=== Exercises to complete ===
**a.** From the article on ingesting data sketches into Druid, write out the passage from "Ingesting Data Sketches" up to and including "counts and quantiles.".
**b.** State whether each statement agrees with the article on ingesting data sketches into Druid, answering yes or no and quoting the deciding words: (i) The author uses Spark to generate the sample data set with precomputed sketches. (ii) The Wikipedia sample data covers one day of edits. (iii) Unique users by hour and channel are modeled only as theta sketches.
**c.** Extend the article on ingesting data sketches into Druid, picking up right after its final line.

━━━━━ Selected text ━━━━━

Ingesting Data Sketches into Apache Druid

Data Sketches are a powerful way to get fast approximations for a bunch of measures that are very expensive to compute precisely. This includes distinct counts and quantiles.

While data sketches can be computed directly within Druid, some of my customers prefer to roll up the data and compute the sketches in the preprocessing stage. Today, I am going to look at a few scenarios around ingesting these sketches.

This is a sneak peek into Druid 25 functionality. In order to use the new functions, you can (as of the time of writing) build the current release candidate:

git clone https://github.com/apache/druid.git
cd druid
git checkout druid-25.0.0-rc1
mvn clean install -Pdist -DskipTests

Then follow the instructions to locate and install the tarball.

Disclaimer: This tutorial uses undocumented functionality. This blog is neither endorsed by Imply nor by the Apache Druid PMC. It merely collects the results of personal experiments. The features described here might, in the final release, work differently, or not at all. Your mileage may vary.

Generating the data sample

First, let’s generate our data set that has precomputed data sketches. I am going to use Druid for this; in a real project, you might use Spark or whatever preprocessing you have in place.

I am using the Wikipedia sample data that comes with each Druid version. This is one day’s worth of Wikipedia edits, which for the purpose of this tutorial, I will roll up by hour. I am interested in unique users by hour and channel, and I will model those both as HLL sketches and theta sketches. Here is the ingestion spec for this:

{
  "type": "index_parallel",
  "spec": {
    "ioConfig": {
      "type": "index_parallel",
      "inputSource": {
        "type": "http",
        "uris": [
          "https://druid.apache.org/data/wikipedia.json.gz"

━━━━━ Extracted entries ━━━━━

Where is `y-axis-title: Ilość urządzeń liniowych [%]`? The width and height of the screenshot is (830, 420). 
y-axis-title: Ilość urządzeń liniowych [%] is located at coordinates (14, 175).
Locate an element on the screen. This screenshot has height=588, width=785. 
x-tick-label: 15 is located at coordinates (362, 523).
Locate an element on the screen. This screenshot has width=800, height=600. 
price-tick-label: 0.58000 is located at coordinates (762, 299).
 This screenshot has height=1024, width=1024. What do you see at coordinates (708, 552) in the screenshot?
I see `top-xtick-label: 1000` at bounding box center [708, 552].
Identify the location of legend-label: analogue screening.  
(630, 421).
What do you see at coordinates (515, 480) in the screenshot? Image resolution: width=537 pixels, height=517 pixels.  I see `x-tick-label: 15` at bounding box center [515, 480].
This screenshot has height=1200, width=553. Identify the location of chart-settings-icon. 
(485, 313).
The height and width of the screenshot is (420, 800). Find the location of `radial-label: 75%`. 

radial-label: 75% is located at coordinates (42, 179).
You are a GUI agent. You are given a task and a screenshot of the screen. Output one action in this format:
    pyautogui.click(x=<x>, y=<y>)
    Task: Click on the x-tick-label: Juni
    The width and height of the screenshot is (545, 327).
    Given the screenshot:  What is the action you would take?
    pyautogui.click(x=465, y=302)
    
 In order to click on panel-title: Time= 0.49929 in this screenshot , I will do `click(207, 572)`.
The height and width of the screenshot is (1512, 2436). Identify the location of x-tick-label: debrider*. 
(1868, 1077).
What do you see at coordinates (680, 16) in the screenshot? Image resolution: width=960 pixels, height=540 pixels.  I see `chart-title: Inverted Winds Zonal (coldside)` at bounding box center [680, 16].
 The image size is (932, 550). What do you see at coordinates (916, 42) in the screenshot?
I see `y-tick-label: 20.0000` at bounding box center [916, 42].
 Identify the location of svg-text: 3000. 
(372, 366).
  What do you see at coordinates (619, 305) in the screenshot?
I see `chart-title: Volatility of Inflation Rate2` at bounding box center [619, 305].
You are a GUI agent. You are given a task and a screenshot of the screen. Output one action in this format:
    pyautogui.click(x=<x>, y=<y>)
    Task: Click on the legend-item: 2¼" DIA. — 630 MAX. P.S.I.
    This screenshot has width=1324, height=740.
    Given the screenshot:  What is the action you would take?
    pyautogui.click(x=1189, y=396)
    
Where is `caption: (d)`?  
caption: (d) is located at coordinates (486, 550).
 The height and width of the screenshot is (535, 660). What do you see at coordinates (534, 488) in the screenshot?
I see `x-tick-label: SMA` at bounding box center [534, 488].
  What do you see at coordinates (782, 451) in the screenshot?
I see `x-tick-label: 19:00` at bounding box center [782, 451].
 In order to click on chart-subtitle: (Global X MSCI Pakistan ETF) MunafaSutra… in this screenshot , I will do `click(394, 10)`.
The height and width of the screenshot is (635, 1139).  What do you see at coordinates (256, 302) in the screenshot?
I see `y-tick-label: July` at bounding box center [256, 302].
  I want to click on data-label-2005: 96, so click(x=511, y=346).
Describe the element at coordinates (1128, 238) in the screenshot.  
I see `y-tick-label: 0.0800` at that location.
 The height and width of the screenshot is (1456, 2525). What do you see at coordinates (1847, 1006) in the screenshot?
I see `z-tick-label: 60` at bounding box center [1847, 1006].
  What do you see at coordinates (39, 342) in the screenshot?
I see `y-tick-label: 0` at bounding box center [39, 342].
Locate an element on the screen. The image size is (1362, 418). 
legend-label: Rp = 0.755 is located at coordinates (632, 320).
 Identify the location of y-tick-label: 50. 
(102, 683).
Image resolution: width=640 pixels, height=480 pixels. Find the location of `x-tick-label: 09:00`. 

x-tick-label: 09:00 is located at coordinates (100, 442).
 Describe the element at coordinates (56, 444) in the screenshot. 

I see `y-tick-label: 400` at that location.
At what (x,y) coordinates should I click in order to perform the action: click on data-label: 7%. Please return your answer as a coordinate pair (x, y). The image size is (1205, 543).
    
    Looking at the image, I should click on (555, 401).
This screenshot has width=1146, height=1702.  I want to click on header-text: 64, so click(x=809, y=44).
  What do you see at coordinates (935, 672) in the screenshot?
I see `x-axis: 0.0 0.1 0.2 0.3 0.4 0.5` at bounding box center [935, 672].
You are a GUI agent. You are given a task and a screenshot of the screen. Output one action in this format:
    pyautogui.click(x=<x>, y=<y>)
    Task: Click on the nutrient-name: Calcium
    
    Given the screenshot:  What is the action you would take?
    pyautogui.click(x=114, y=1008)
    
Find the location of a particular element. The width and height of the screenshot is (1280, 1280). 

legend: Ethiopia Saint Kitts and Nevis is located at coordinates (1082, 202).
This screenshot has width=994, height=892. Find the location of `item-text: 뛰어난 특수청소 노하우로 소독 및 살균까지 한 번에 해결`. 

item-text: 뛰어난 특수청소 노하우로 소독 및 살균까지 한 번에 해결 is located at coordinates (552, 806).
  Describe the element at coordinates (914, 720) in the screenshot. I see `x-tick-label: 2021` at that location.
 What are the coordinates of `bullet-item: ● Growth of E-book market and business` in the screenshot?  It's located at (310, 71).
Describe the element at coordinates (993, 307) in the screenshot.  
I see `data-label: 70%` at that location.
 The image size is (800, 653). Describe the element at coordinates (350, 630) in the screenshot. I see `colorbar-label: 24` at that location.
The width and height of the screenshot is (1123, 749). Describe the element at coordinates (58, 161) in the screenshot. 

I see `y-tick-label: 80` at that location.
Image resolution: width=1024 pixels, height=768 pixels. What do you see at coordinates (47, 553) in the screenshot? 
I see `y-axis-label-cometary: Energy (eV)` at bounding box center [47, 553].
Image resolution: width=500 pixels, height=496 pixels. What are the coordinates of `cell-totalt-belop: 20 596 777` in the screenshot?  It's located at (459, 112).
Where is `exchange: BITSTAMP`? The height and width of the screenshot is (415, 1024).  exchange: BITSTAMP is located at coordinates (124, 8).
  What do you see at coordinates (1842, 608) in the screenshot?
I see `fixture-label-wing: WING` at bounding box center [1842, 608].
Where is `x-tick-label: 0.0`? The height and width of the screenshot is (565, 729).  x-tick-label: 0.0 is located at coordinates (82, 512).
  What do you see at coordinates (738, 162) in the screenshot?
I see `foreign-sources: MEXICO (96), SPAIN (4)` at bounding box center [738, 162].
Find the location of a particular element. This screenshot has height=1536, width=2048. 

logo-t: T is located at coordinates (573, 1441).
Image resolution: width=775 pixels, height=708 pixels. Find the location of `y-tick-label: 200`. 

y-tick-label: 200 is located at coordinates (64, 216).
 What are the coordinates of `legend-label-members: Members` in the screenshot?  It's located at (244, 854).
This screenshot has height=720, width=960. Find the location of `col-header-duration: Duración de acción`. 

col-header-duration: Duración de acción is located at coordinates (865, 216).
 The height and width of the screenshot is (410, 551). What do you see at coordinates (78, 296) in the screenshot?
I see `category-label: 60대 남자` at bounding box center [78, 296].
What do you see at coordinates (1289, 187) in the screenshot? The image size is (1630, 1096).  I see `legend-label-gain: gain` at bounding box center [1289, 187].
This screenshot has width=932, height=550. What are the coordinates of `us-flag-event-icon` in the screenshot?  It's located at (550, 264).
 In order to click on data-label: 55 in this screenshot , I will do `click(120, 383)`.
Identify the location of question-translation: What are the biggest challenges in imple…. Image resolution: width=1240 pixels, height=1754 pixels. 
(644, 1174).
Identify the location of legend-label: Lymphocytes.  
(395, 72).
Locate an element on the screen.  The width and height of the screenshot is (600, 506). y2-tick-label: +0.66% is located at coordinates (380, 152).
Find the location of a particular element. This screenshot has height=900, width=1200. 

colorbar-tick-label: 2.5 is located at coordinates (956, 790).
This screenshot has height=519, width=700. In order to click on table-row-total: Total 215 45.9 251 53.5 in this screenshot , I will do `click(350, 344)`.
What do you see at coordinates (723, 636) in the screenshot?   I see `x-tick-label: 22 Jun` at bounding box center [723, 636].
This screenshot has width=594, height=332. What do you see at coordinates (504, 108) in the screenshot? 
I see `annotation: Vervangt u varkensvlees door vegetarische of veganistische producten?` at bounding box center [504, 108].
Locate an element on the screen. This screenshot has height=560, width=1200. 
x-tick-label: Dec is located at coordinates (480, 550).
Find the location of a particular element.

━━━━━

=== Answers for the exercise ===
**a.**
Ingesting Data Sketches into Apache Druid

Data Sketches are a powerful way to get fast approximations for a bunch of measures that are very expensive to compute precisely. This includes distinct counts and quantiles.

**b.**
(i) No: "I am going to use Druid for this; in a real project, you might use Spark or whatever preprocessing you have in place."
(ii) Yes: "This is one day’s worth of Wikipedia edits"
(iii) No: "I will model those both as HLL sketches and theta sketches."

**c.**
        ]
      },
      "inputFormat": {
        "type": "json"
      }
    },
    "dataSchema": {
      "granularitySpec": {
        "segmentGranularity": "day",
        "queryGranularity": "hour",
        "rollup": true
      },
      "dataSource": "wikipedia-rollup-00",
      "timestampSpec": {
        "column": "timestamp",
        "format": "iso"
      },
      "dimensionsSpec": {
        "dimensions": [
          "channel"
        ]
      },
      "metricsSpec": [
        {
          "name": "__count",
          "type": "count"
        },
        {
          "name": "theta_user",
          "type": "thetaSketch",
          "fieldName": "user"
        },
        {
          "type": "HLLSketchBuild",
          "name": "hll_user",
          "fieldName": "user"
        }
      ]
    },
    "tuningConfig": {
      "type": "index_parallel",
      "partitionsSpec": {
        "type": "range",
        "partitionDimensions": [
          "channel"
        ],
        "targetRowsPerSegment": 5000000
      },
      "forceGuaranteedRollup": true
    }
  }
}

For reference, run a GROUP BY query in the console:

SELECT
  __time,
  SUM(__count) AS numRows,
  HLL_SKETCH_ESTIMATE(DS_HLL(hll_user)) AS uniqueUsersHLL,
  THETA_SKETCH_ESTIMATE(DS_THETA(theta_user)) AS uniqueUsersTheta
FROM "wikipedia-rollup-00"
GROUP BY 1

Reference query

Let’s export the full data into a newline delimited JSON file. This can be done using Druid’s SQL API. There are a few caveats:

I am putting an alias on the __time column. The name __time is reserved in Druid and we will get into trouble if it occurs in the input data.
By default, Druid returns the result set in a JSON array. For playing back the data, we need newline delimited JSON. A quick incantation of jq fixes this.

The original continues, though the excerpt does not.